Rows from a dataset

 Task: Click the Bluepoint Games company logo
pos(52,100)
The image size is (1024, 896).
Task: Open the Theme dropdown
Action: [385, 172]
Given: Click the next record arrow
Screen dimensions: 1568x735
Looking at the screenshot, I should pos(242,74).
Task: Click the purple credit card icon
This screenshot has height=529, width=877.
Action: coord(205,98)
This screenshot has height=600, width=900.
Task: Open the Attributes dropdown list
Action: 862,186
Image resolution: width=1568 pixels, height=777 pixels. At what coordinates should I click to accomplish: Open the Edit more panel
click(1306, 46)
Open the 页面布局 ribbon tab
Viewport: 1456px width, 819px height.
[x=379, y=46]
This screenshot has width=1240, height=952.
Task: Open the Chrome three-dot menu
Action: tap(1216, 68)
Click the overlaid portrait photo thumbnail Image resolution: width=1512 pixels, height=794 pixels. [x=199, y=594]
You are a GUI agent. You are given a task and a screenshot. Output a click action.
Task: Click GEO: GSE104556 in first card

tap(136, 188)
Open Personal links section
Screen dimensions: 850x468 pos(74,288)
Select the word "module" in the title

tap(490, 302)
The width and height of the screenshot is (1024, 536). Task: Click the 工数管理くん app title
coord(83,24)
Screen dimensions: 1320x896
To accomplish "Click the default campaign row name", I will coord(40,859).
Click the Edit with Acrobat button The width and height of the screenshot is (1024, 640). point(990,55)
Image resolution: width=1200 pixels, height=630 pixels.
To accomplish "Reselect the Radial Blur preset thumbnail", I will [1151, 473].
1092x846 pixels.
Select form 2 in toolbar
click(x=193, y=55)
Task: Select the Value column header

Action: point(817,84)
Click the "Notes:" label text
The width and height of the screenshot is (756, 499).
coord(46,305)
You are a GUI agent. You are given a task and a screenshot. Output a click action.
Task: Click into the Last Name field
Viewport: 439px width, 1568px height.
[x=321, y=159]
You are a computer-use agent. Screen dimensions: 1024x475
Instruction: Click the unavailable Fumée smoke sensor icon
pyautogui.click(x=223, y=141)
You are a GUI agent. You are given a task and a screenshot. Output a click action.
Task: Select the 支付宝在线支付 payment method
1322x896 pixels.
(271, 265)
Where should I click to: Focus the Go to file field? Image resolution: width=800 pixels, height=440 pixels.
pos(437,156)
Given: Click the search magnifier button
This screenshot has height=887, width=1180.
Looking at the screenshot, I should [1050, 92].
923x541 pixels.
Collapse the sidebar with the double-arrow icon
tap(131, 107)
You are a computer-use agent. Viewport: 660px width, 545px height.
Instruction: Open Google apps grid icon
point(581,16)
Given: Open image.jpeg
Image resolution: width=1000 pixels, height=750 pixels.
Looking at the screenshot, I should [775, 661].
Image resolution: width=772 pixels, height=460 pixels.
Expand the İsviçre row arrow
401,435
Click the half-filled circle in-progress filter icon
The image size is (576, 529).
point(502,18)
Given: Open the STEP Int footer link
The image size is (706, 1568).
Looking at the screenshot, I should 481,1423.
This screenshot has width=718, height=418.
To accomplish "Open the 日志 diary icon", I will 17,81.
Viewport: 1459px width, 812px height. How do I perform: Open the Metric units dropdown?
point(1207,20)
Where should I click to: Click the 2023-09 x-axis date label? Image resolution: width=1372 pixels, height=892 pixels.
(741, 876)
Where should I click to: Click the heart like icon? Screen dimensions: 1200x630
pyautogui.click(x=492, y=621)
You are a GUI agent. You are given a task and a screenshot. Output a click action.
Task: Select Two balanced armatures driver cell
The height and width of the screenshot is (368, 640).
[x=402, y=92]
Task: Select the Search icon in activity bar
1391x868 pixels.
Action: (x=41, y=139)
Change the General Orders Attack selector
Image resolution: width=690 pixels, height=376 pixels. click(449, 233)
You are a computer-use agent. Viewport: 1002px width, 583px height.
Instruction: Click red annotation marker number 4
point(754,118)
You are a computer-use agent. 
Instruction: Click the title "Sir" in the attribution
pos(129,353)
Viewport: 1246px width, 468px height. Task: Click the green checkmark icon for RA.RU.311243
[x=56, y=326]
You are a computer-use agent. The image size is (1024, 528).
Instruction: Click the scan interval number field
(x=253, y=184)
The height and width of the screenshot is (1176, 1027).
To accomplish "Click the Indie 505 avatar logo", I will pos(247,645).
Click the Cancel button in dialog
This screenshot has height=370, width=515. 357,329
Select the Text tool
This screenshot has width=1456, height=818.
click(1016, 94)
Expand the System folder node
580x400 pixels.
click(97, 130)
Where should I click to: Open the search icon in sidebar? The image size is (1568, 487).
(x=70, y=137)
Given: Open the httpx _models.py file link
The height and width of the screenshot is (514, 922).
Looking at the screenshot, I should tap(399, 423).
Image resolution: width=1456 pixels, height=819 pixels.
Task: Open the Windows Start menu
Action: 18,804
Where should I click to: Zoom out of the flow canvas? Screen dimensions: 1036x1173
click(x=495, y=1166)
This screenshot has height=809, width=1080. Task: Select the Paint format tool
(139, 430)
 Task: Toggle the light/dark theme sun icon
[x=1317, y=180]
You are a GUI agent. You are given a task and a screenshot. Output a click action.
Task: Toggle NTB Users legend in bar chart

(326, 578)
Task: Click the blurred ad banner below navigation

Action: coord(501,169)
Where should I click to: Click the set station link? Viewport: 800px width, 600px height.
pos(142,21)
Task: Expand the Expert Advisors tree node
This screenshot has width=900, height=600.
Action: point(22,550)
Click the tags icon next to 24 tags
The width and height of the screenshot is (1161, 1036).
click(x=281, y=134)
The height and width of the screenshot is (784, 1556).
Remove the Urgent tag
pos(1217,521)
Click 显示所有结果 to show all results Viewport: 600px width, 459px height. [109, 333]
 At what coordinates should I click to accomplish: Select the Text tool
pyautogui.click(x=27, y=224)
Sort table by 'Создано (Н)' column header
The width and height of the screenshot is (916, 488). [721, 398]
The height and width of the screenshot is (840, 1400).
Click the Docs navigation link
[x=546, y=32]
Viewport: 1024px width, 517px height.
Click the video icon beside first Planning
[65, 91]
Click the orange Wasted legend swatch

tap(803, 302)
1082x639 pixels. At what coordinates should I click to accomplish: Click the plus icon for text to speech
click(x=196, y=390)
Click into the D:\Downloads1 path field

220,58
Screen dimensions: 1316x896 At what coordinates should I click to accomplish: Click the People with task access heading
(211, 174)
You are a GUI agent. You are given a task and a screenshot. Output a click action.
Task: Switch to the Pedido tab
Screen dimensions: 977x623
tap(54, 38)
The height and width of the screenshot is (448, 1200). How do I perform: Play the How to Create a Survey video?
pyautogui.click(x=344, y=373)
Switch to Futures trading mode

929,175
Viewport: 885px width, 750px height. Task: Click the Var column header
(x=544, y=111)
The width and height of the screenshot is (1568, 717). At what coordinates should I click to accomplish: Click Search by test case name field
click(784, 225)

## PROBLEM DETAILS
Can you write out the stretch of the listing from the line containing "Open the 页面布局 ribbon tab" through the line containing "pyautogui.click(x=223, y=141)", both included, copying every line as it appears?

## COMPLETE OUTPUT
Open the 页面布局 ribbon tab
Viewport: 1456px width, 819px height.
[x=379, y=46]
This screenshot has width=1240, height=952.
Task: Open the Chrome three-dot menu
Action: tap(1216, 68)
Click the overlaid portrait photo thumbnail Image resolution: width=1512 pixels, height=794 pixels. [x=199, y=594]
You are a GUI agent. You are given a task and a screenshot. Output a click action.
Task: Click GEO: GSE104556 in first card

tap(136, 188)
Open Personal links section
Screen dimensions: 850x468 pos(74,288)
Select the word "module" in the title

tap(490, 302)
The width and height of the screenshot is (1024, 536). Task: Click the 工数管理くん app title
coord(83,24)
Screen dimensions: 1320x896
To accomplish "Click the default campaign row name", I will coord(40,859).
Click the Edit with Acrobat button The width and height of the screenshot is (1024, 640). point(990,55)
Image resolution: width=1200 pixels, height=630 pixels.
To accomplish "Reselect the Radial Blur preset thumbnail", I will [1151, 473].
1092x846 pixels.
Select form 2 in toolbar
click(x=193, y=55)
Task: Select the Value column header

Action: point(817,84)
Click the "Notes:" label text
The width and height of the screenshot is (756, 499).
coord(46,305)
You are a GUI agent. You are given a task and a screenshot. Output a click action.
Task: Click into the Last Name field
Viewport: 439px width, 1568px height.
[x=321, y=159]
You are a computer-use agent. Screen dimensions: 1024x475
Instruction: Click the unavailable Fumée smoke sensor icon
pyautogui.click(x=223, y=141)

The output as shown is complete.